**Extrait du texte**:
Intervention de Laurent Saint-Martin

Réunion du mercredi 11 septembre 2019 à 9h30
Commission des finances, de l'économie générale et du contrôle budgétaire

Photo issue du site de l'Assemblée nationale ou de WikipediaLaurent Saint-Martin, rapporteur :

Je vous remercie pour votre intérêt et pour ces questions. Émilie Cariou a posé la question des suites à donner au printemps de l'évaluation. Il faut tout d'abord se féliciter de ce travail qui n'a que deux ans et qui a déjà un écho non négligeable, rendant presque usuel le fait que des ministres viennent rendre compte non seulement de ce qu'ils vont dépenser mais également de l'utilisation des crédits de l'année passée. Cet exercice pourrait être mené de façon plus normative et approfondie : au Royaume-Uni, l'exercice de revue des dépenses fonctionne très bien. On pourrait s'en inspirer. Aux Pays-Bas, tous les troisièmes mardis de mai se tient l'accountability day, au cours duquel le Gouvernement vient présenter une revue de dépense. En France, il manque peut-être un exercice plus formel de revue des dépenses. Il faut approfondir notre démarche tout en conserver la logique initiale qui est de tracer un chemin vers la loi de règlement. Cette dernière prend maintenant tout son sens : elle est toujours discutée rapidement avec peu d'amendements, ce qui est normal car il s'agit d'une loi d'approbation des comptes. Mais tout le débat qui a lieu durant les deux semaines préalables permet de voter la loi de règlement en connaissance de cause. Il faut poursuivre ce chemin. Nous nous sommes donné le moyen d'être plus exigeants avec le Gouvernement dans l'exécution de comptes. Le printemps de l'évaluation doit permettre de voter les autorisations en meilleure connaissance de cause. Bien faire notre travail devrait également consister à ne pas voter des crédits si leur exécution pour l'année précédente n'est pas satisfaisante à nos yeux.

**Lignes de données**:
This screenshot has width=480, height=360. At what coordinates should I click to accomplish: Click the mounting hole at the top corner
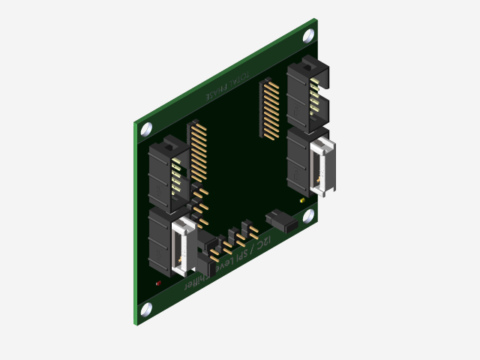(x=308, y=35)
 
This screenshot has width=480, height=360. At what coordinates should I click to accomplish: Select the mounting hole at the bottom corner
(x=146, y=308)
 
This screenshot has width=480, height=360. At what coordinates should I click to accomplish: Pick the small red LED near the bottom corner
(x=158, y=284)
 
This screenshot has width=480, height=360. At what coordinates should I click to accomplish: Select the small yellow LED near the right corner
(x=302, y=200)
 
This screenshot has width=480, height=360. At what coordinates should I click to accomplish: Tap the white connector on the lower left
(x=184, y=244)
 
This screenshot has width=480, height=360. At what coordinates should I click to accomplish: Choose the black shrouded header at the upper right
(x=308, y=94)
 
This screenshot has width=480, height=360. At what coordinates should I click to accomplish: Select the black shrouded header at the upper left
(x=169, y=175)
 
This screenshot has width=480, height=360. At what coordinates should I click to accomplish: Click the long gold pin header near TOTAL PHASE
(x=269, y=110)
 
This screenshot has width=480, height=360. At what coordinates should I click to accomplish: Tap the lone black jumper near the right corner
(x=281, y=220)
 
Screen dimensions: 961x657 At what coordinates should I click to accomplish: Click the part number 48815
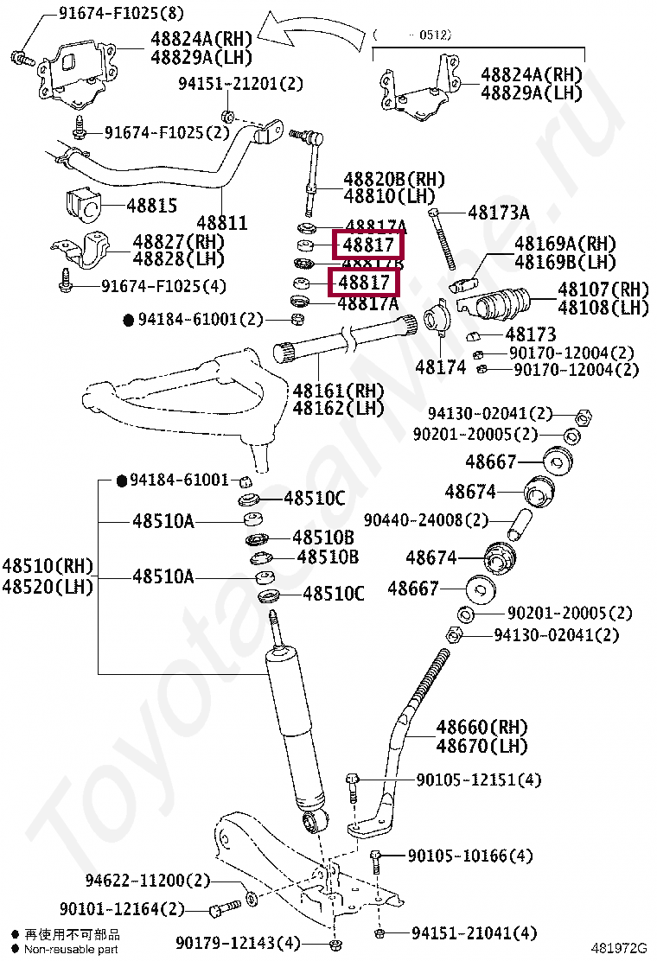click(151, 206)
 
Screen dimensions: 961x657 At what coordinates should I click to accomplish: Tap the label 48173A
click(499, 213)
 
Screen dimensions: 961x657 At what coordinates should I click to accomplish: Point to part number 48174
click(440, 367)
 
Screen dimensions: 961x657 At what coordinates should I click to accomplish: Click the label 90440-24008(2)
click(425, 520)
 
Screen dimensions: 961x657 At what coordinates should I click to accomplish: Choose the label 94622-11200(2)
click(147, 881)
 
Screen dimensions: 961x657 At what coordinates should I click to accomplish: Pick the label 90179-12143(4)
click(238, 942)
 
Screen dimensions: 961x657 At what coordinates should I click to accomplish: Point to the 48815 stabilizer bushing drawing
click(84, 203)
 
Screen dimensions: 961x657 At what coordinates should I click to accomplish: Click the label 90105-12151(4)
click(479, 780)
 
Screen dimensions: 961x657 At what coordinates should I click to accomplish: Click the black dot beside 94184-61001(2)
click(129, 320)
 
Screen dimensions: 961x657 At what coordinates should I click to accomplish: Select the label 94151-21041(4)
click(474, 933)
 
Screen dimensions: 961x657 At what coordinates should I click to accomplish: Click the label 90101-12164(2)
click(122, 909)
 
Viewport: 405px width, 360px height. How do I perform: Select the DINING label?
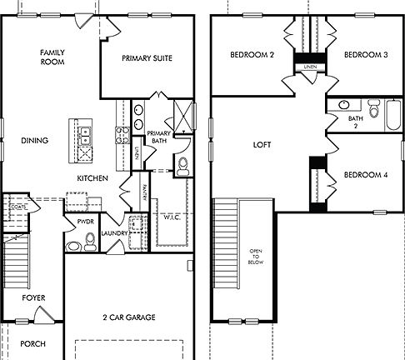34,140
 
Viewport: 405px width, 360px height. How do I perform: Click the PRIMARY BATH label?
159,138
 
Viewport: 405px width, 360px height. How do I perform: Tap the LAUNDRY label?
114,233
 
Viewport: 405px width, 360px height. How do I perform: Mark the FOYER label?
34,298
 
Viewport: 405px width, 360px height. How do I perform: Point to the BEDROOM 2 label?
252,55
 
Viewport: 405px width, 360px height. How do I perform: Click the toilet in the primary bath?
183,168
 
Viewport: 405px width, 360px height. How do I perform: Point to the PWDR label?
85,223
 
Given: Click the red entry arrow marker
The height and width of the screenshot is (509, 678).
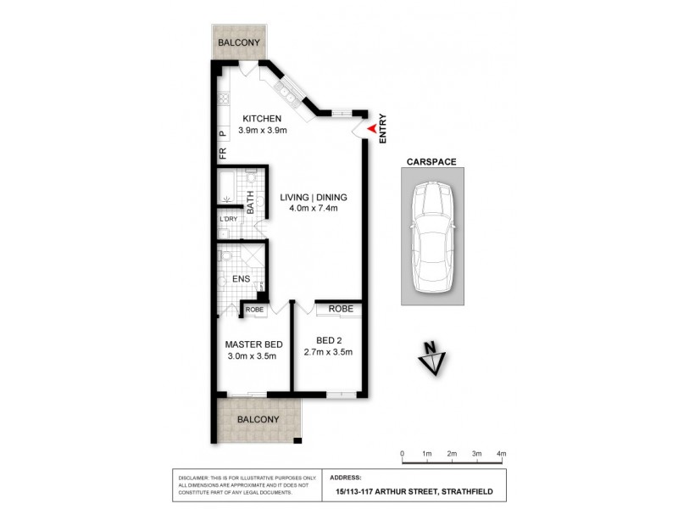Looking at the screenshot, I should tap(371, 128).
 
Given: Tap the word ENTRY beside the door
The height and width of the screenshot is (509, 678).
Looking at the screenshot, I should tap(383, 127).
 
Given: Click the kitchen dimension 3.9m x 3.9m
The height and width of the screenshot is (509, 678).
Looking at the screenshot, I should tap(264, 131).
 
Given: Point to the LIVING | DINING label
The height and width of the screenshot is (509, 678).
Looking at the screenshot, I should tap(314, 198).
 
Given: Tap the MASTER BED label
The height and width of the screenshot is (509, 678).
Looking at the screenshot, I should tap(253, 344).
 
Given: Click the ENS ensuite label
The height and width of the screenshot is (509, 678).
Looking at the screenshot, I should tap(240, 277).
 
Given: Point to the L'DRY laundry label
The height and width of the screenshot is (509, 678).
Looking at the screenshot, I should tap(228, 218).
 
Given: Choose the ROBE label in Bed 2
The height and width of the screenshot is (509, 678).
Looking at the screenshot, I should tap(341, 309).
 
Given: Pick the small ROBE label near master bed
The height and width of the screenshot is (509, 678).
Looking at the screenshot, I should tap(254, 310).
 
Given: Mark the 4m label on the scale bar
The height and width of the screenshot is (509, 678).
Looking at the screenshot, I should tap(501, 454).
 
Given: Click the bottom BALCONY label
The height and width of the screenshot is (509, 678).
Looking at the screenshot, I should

**Parties de l'exercice**:
1 > Restituez à l'identique le passage des lignes de données allant du début de ces lignes jusqu'à la ligne contenant "(x=146, y=308)", les deux bornes comprises. Omettez les images dans votre réponse.
2 > Reprenez le texte sur le printemps de l'évaluation et prolongez-le à la suite de sa dernière phrase.

**Résultats de l'exercice**:
1 >
This screenshot has width=480, height=360. At what coordinates should I click to accomplish: Click the mounting hole at the top corner
(x=308, y=35)
 
This screenshot has width=480, height=360. At what coordinates should I click to accomplish: Select the mounting hole at the bottom corner
(x=146, y=308)

2 >
Émilie Cariou et Jean-Paul Mattéi ont parlé des taxes affectées. De façon quelque peu provocatrice, j'avais écrit, dans un article, qu'elles étaient pour moi la paresse budgétaire et intellectuelle mêmes, quoiqu'elles présentent un certain nombre d'avantages politiques. Elles sont faciles à mettre en place et, ensuite, il est facile d'expliquer qui elles financent. Malheureusement, elles sont devenues un véritable maquis dont on ne sait enrayer l'expansion et elles rendent impossible – Émilie Cariou l'a très bien dit – l'évaluation de politiques publiques dans leur globalité puisque une partie d'une politique publique peut être financée par une taxe affectée et l'autre par des crédits budgétaires. À moins de disposer d'un jaune budgétaire, il est maintenant presque impossible d'avoir une vision exhaustive d'une politique publique. Dès lors, comment l'évaluer correctement, en se fondant sur des informations complètes ?

Nous proposons une sorte de programmation pluriannuelle de la révision de chacune des taxes affectées, selon une méthode comparable à celle que nous avions adoptée l'an dernier à propos des taxes à faible rendement. En outre, pour enrayer la prolifération des taxes affectées, il faut rendre beaucoup plus difficile la création de telles taxes. Il faudrait aussi prévoir une budgétisation à effet différé de chacune des taxes affectées. Il ne s'agit pas de mettre un terme, du jour au lendemain, aux taxes affectées ; nous sommes bien conscients du fait qu'elles sont utiles. Simplement, toute addiction mérite cure de désintoxication. Cela requiert du temps et de la méthode. Il faut prendre le temps nécessaire pour déterminer comment budgétiser, s'assurer que le dispositif conserve la même efficacité tout en étant plus facile à piloter et à contrôler.

La question des évaluations préalables, dont nous parlons depuis deux ans, est extrêmement importante. Il faut en renforcer la qualité. De ce point de vue, tout ce que nous avons dit sur le contrôle ex post et la nécessité de relations plus fluides et plus vivantes entre les administrations, le Parlement et le Gouvernement vaut aussi ex ante. C'est cela qui fait défaut. Les études d'impact ne font jamais l'objet d'aucun examen contradictoire, d'aucun échange critique – Christine Pires Beaune évoquait par exemple le cas de la taxe carbone. Il faudrait pouvoir exercer une sorte de droit de réponse aux études d'impact avant l'examen d'un texte : interroger ceux qui les ont réalisées, s'assurer qu'ils ont pris en compte tous les paramètres. Pour l'heure, nous le savons, les études d'impact sont de qualité très inégale. Le parlementaire a vocation à davantage prendre la main ex ante.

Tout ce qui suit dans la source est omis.